## Problem statement
Exactly the lines from the one with "You are a GUI" through the final line of the entries, and nothing else, should appear in the answer; no pictures go in it.

Pixel coordinate grounding data:
=====

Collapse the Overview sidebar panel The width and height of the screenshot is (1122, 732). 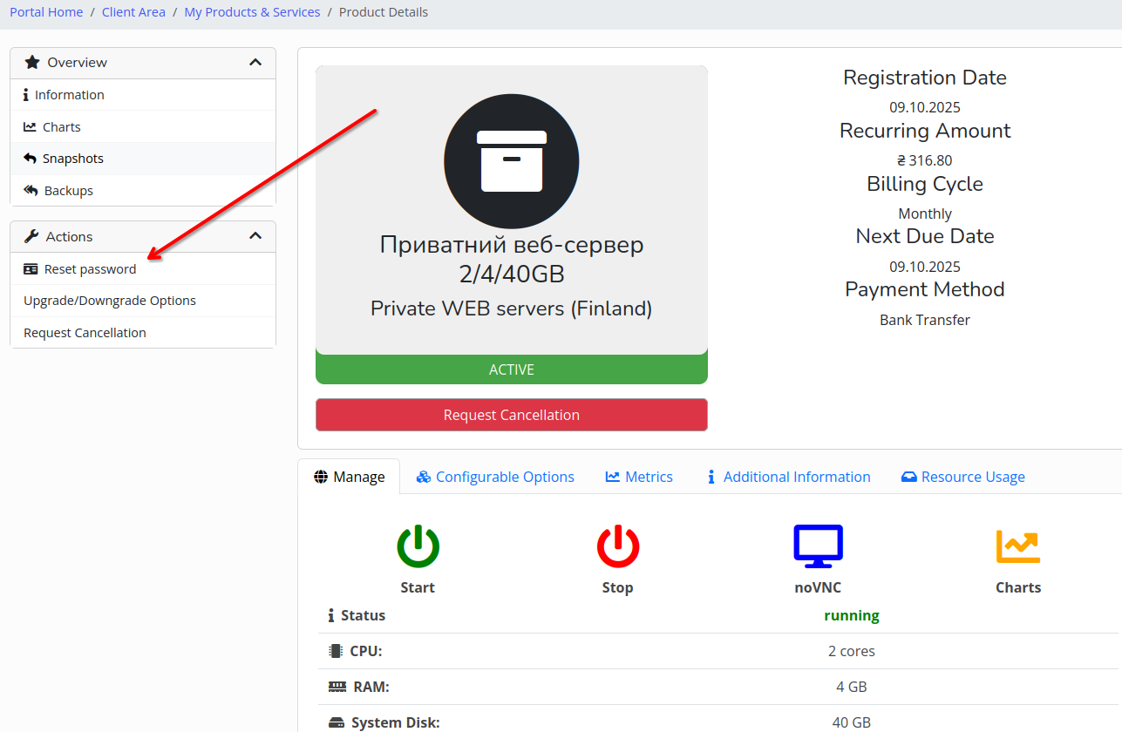click(255, 62)
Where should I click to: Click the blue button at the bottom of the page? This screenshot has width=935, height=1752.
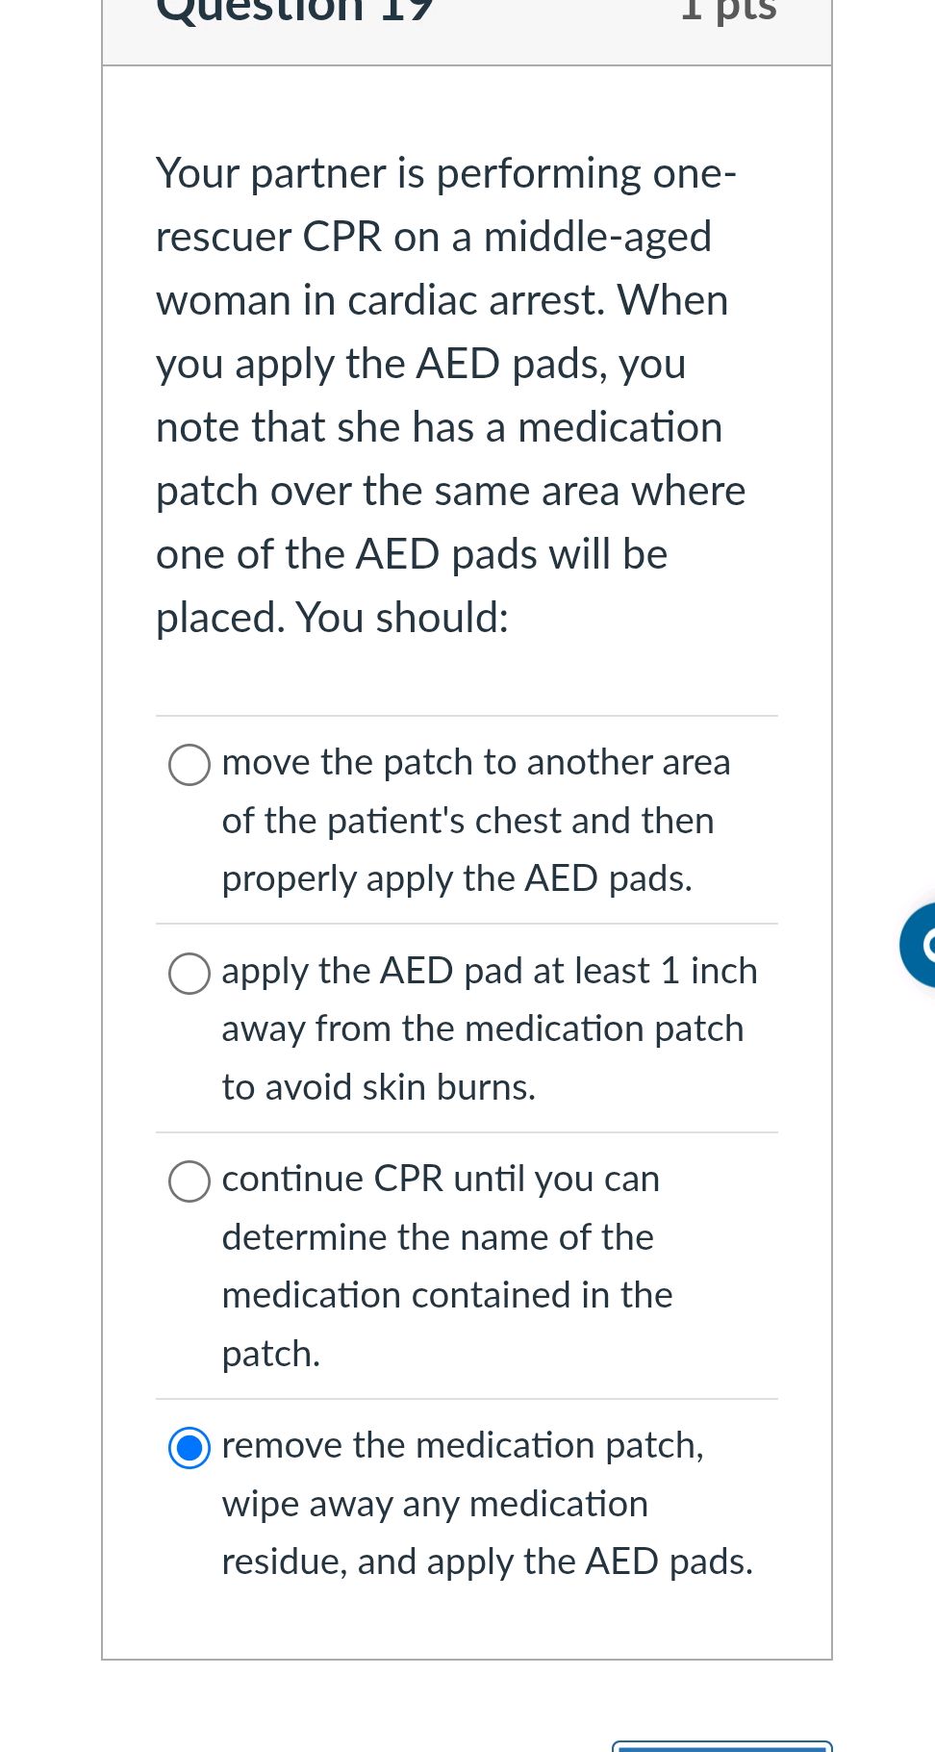(723, 1747)
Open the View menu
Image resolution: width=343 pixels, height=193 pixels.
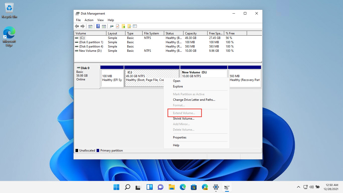[x=100, y=20]
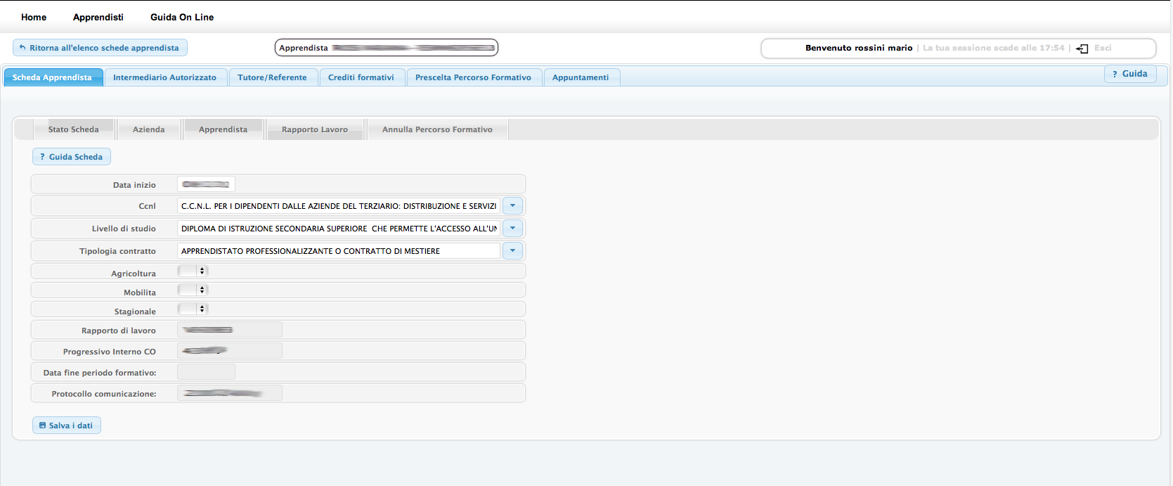Select the Rapporto Lavoro sub-tab
Image resolution: width=1173 pixels, height=486 pixels.
314,129
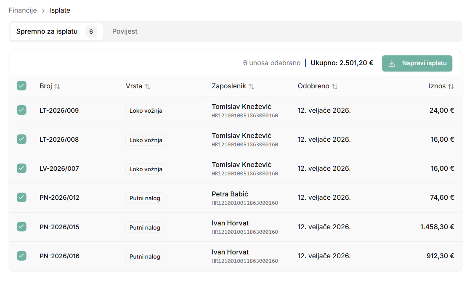Select Petra Babić employee name
Screen dimensions: 472x299
(230, 194)
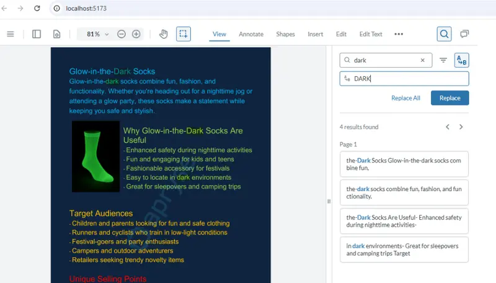
Task: Select result 'in dark environments'
Action: click(404, 249)
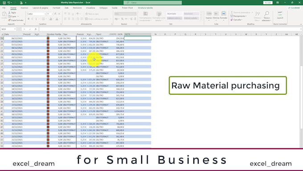
Task: Click the Copia formato paintbrush icon
Action: click(x=9, y=20)
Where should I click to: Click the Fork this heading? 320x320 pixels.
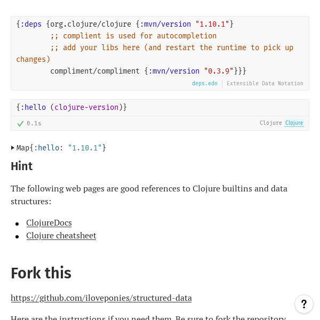(41, 273)
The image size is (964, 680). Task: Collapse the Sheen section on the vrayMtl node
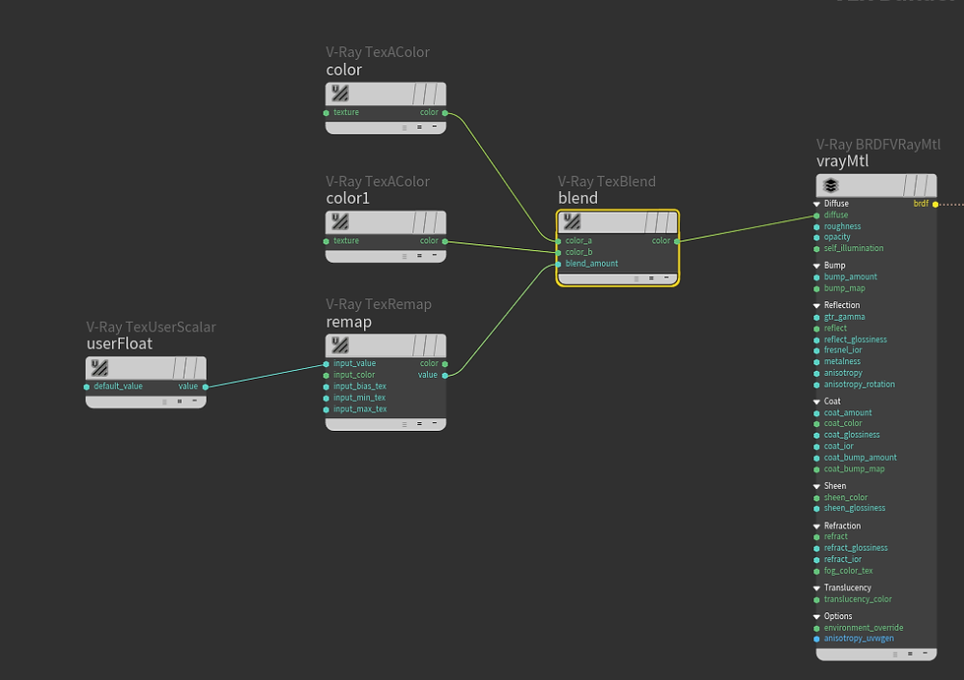(x=814, y=485)
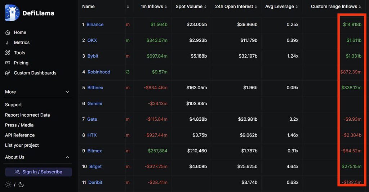
Task: Expand the More section chevron
Action: 67,92
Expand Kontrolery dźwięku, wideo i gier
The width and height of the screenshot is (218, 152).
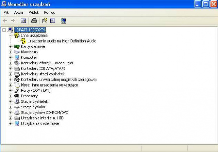[x=11, y=63]
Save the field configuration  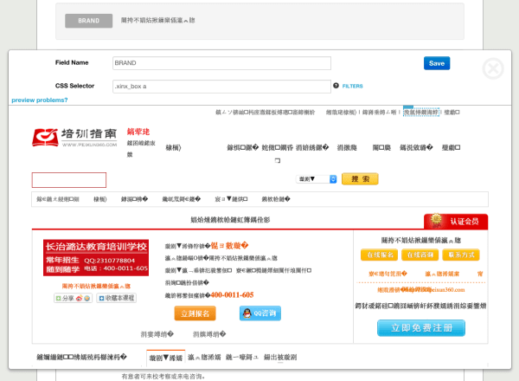point(437,63)
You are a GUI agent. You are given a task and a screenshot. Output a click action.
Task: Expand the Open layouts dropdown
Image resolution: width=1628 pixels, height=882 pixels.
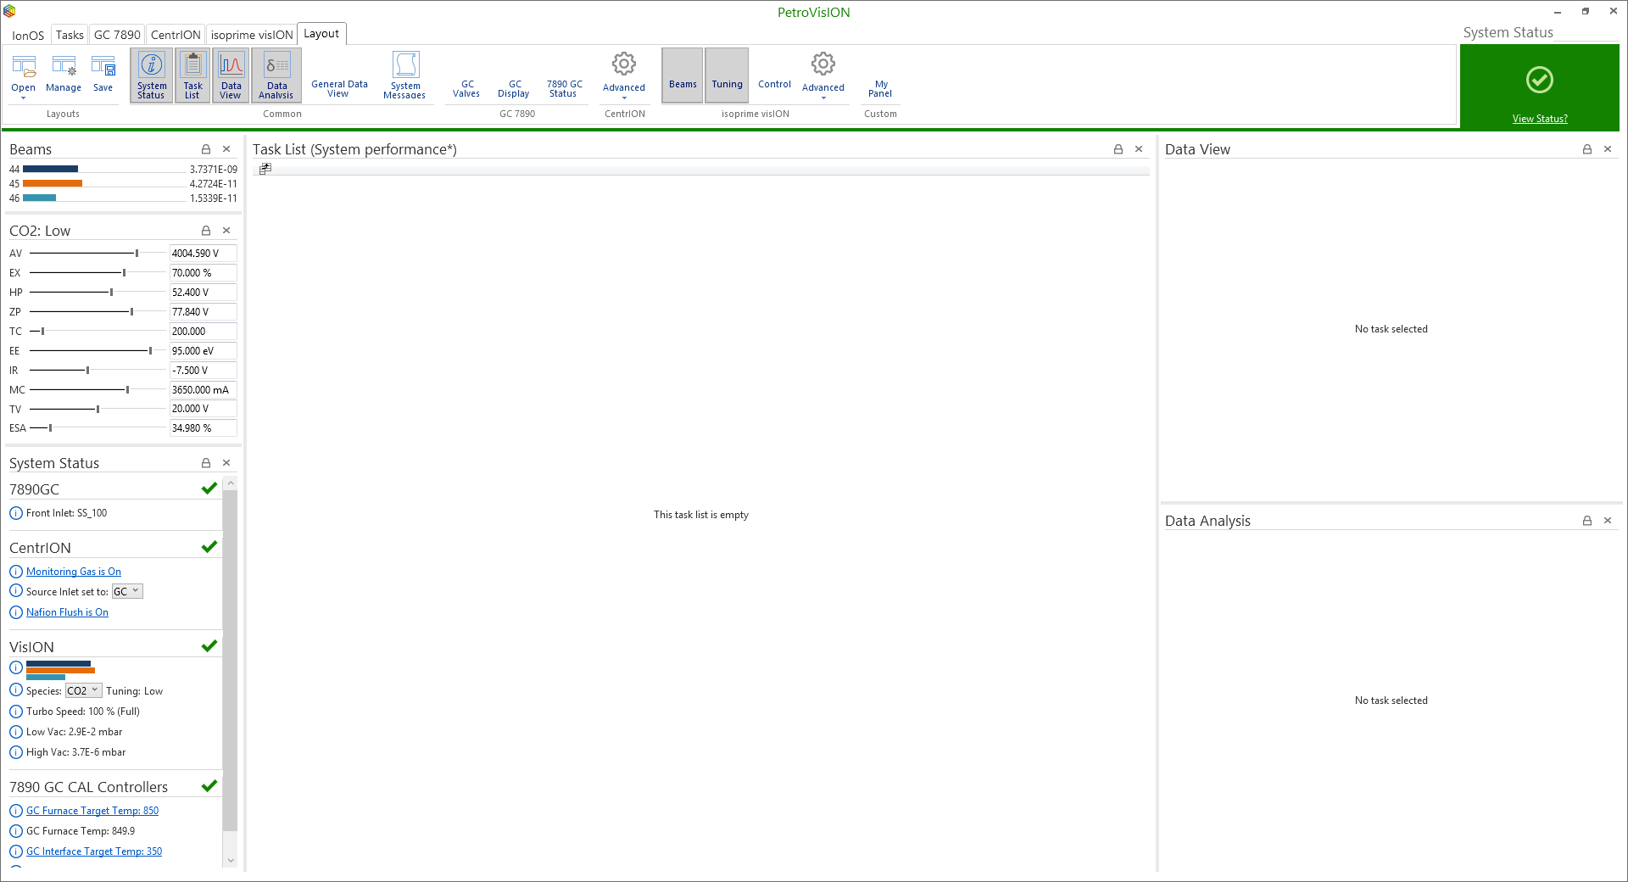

=====

## Response
You are a GUI agent. You are given a task and a screenshot. Output a click action.
Task: Expand the Open layouts dropdown
Image resolution: width=1628 pixels, height=882 pixels.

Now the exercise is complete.